ER liebt uns, ER kann heilen, ER nicht teilnahmslos unserem Schmerz gegenüber, und DOCH kommt statt der Heilung, die in SEINER Gegenwart liegt, der Tod. ER scheint zu spät. 

Das, was in uns – oder in den Menschen, die wir lieben – gestorben ist, ist schon komplett hinüber, gänzlich der Verwesung anheim gefallen. "Die Hoffnung stirbt zuletzt", heißt es – und selbst die liegt schon lange fest verschlossen im Grab. 

Klingt das vertraut? Die Bibel spricht davon, dass der feind kommt, um zu stehlen, zu töten zu verderben. Klingt das nach Erfahrungen in unserem Leben?

Vielleicht in Bezug auf unseren Wert, unsere Identität; oder vielleicht in Bezug auf Verluste – von geliebten Menschen, Werke, in die man sich investiert hat, Freundschaften, von denen man geglaubt hat, dass sie ewig halten; oder unerfüllte Wünsche, Sehnsüchte, Verheißungen?
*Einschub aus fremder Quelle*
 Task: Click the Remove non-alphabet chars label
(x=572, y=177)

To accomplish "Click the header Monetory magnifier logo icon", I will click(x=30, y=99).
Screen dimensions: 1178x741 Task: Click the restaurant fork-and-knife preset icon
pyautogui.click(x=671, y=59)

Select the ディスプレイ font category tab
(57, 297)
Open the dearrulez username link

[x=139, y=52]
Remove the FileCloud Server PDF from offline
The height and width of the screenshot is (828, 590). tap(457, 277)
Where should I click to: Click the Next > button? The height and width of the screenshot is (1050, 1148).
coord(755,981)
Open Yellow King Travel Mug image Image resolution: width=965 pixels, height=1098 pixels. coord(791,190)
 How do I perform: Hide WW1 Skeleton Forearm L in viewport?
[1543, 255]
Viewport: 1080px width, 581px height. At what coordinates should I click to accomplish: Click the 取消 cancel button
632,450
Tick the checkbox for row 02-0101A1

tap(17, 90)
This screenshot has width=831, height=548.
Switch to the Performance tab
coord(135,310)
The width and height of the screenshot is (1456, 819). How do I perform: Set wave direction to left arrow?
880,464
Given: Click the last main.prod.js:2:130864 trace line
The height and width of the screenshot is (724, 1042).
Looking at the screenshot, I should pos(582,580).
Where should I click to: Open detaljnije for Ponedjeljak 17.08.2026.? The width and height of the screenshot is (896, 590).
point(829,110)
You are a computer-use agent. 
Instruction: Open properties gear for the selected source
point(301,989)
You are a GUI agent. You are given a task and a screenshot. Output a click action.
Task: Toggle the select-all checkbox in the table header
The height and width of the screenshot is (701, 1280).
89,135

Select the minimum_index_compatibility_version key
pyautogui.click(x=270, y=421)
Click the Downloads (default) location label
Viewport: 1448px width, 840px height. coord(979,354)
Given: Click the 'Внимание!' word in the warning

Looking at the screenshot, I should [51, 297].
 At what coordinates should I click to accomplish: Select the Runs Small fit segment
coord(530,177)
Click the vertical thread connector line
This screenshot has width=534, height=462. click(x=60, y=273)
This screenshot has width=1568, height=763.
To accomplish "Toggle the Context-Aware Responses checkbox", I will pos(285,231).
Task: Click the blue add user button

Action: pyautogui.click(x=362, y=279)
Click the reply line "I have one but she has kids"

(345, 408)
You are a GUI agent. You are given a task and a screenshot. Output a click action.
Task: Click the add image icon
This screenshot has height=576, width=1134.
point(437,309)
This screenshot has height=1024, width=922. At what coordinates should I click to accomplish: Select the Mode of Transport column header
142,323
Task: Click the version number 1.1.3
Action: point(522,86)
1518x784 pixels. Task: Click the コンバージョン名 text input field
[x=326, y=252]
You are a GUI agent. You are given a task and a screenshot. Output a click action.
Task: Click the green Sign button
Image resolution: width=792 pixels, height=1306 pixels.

Oder körperliches Leiden, die lang ersehnte Heilung? 

Es gibt es Lied namens "Historymaker", da heißt es in der dritten Strophe: "Ja, es ist wahr, dass aus Zerbrochenheit GOTT Geschichte schreibt." Wann immer ich dieses Lied singe, ist diese Zeile diejenige, die regelmäßig innerlich packt und etwas von dem in mir wieder neu entzündet, wovon ich glaube, dass wir ein Stück weit Zeuge sein dürfen.

Bei Matthäus' Schilderung vom Sterben Christi leuchtet etwas davon auf, welche ALLES überwältigende Kraft den Tod besiegt hat (Mt. 27, 50-53) : "Jesus aber schrie nochmals mit lauter Stimme und gab den Geist auf. Und siehe, der Vorhang im Tempel zerriss von oben bis unten entzwei, und die Erde erbebte und die Felsen spalteten sich. Und die Gräber öffneten sich und viele Leiber der entschlafenen HEILIGEN wurden erweckt und gingen aus den Gräbern hervor nach SEINER Auferstehung und kamen in die Heilige Stadt und erschienen vielen." 

Was für ein gewaltiges Ereignis! 

Und lasst uns vergegenwärtigen, dass die Bibel UNS SEINEN Tempel nennt! DIESELBE Gegenwart Gottes, die hinter diesem Vorhang im Allerheiligsten eingesperrt bleiben musste, da sie ohne das Sühneopfer Jesu alles zerstört hätte, ist frei!

Und wir sind WÜRDIG gemacht sie zu beherbergen: Diese Macht, die die Erde erbeben ließ, die Felsen spaltete und vermutlich um die 400 Menschen mitsamt Jesus aus dem Grab hob!

Paulus bete im Epheserbrief für die Leser, dass diese begreifen mögen, wie alles überwältigend diese Macht ist, die Christus vom Tode erweckt hat und die UNGEZÜGELT in und an uns wirksam ist (Eph.1,18-23).

Unser Fazit ist beide Erfahrungen sind wahr:

Manchmal scheint es so als käme Jesus zu spät. Als tue Er dies mit Absicht. Obwohl er eingreifen und damit alles verändern könnte. -Das bezeugt all das Leid dieser Welt.

Aber: ALL diese Erfahrungen sind ein Vorläufig; sie sind das VORHER vor dem Wunder der Auferstehung – das ist die andere Seite, die MINDESTENS genauso wahr ist!

Eine befreundete Pastorin sagte einmal: "As long as there is death, there is hope", so lange es Tod gibt, gibt es Hoffnung. Aus dem einfachen Grund, weil der Tod NICHT mehr das letzte Wort hat; sondern derjenige, der ihn besiegt hat; derjenige, der die Auferstehung und das Leben ist; derjenige, der heute noch immer aus Zerbrochenheit Geschichte schreibt; derjenige, der Lazarus nach vier Tagen vom Tod erweckte. Und derjenige, dem Maria von Bethanien aus einem überfließend dankbaren Herzen das rückhaltloseste und verschwenderischste Lobpreisopfer darbrachte, wozu ihr Herz und ihr ganzes Sein fähig war! 

Das ist unsere Motivation und die Blickrichtung mit der wir diesen Teil unserer Grundberufung betrachten.